Evening everybody, I have a serious problem on my hands and I now have absolutely ran out of options so I would really appreciate some input from you guys as I am really stuck now.
I've built a file server for a company, the server specs is as follows:
NORCO 4U, Rackmount with 10 Hot swappable bays
Intel i7-4820k Gigabyte GA-X79-UP4 32GB, Corsair RAM (4x8GB) Corsair CX750W PSU Intel RT3WB080 RAID controller 120GB SSD (OS drive) Intel i340-T4, quad 1Gb NIC Asus GT610 GPU 8xWestern Digital RED WD40EFRX drives The SSD was connected straight to the motherboard, while the 4TB drives was connected to the RAID controller. The SSD acts as the OS drive, while the 8x4TB drives was setup in RAID 6. Over a period of about 8 months, I’ve lost more than 10 (of the 4TB drives) drives already on this setup.
The drive failures seems completely random. The NORCO chassis contains two bays with 5 drives each. The drive failures was completely random, in other words, it was not allocated to a specific drive bay (one of the two), it was not specific that it was the top drives, nor the bottom drives that failed. It was really random drive failures. Sometimes the drives will run fine for weeks, and then all of a sudden 2 (and 3) drives will fail in one weekend.
SMART information was not completely out of the norm, but there was a slightly elevated Read Allocation Errors on the drives that I’ve had to replace.

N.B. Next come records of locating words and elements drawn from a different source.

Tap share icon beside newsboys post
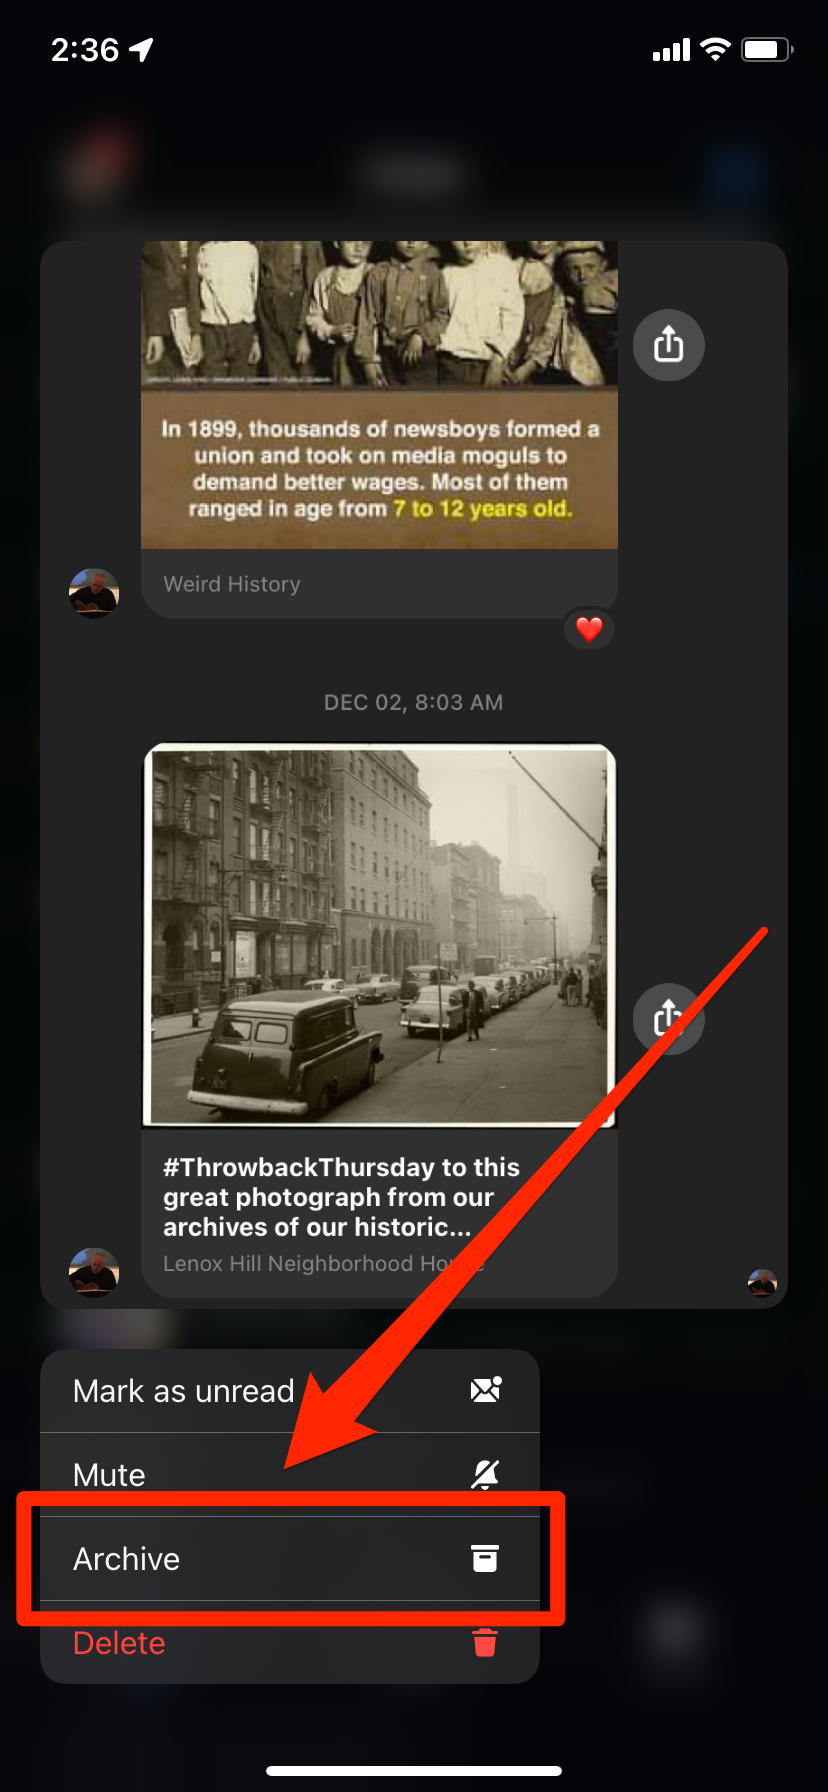 pos(668,345)
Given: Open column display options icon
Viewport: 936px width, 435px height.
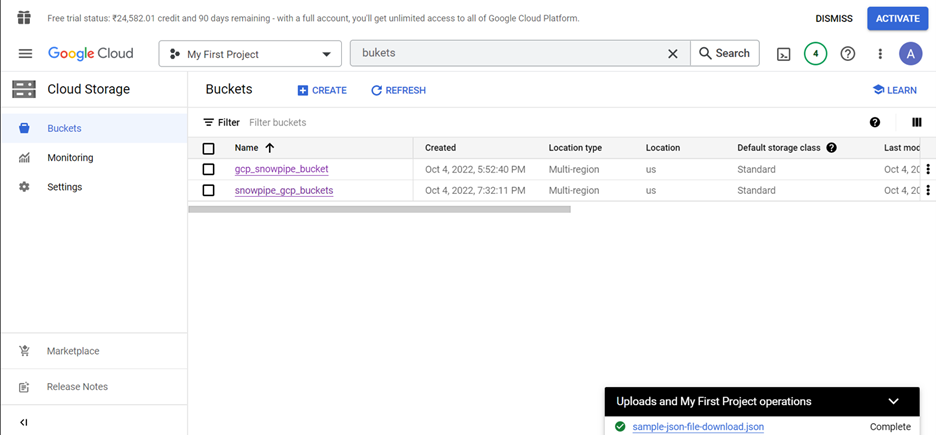Looking at the screenshot, I should click(916, 122).
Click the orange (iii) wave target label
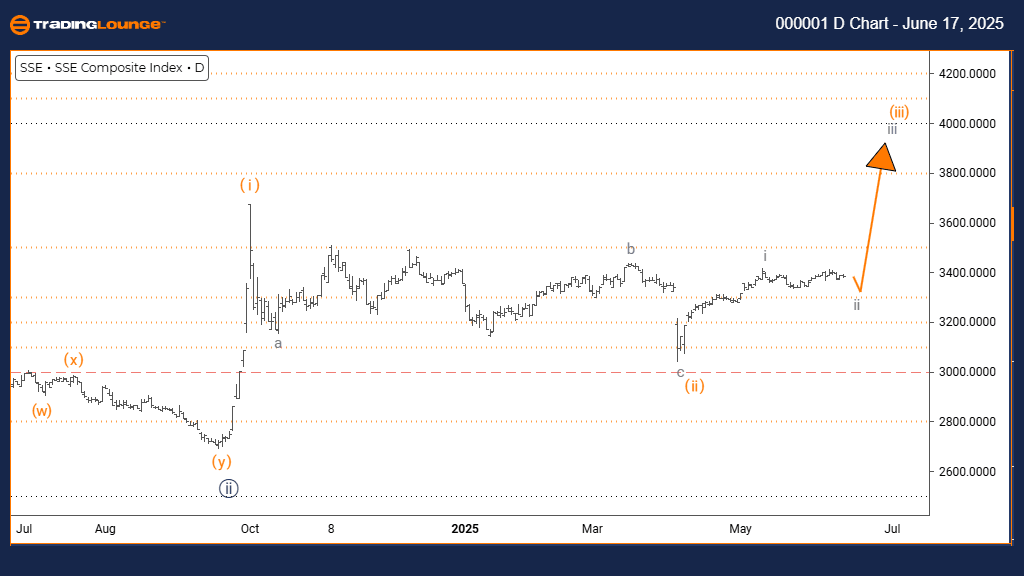This screenshot has height=576, width=1024. 899,112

As a process of elimination, I’ve replaced the SAS cables (SAS cables fanning out to 4 SATA connectors which plugs into the back of the drive bays). This did not solve anything and the drives continued popping out of the arrays and I continued replacing them with new ones.
At this stage, I was getting really desperate to try and figure out what is causing the issues and to preserve the data (recovering from out backups took ages) so I’ve removed 4 of the drives and re-allocated 3 of them to 3 other servers and used them for internal storage (nearline backups). I’ve removed the fourth drive out of the RAID controller and connected that straight onto the motherboard (via a SATA cable to the back of the Norco backplane). This was done about 6 months ago, and to date, not a single one of these four drives have failed. The four drives that remained in the Array however, kept on failing fast.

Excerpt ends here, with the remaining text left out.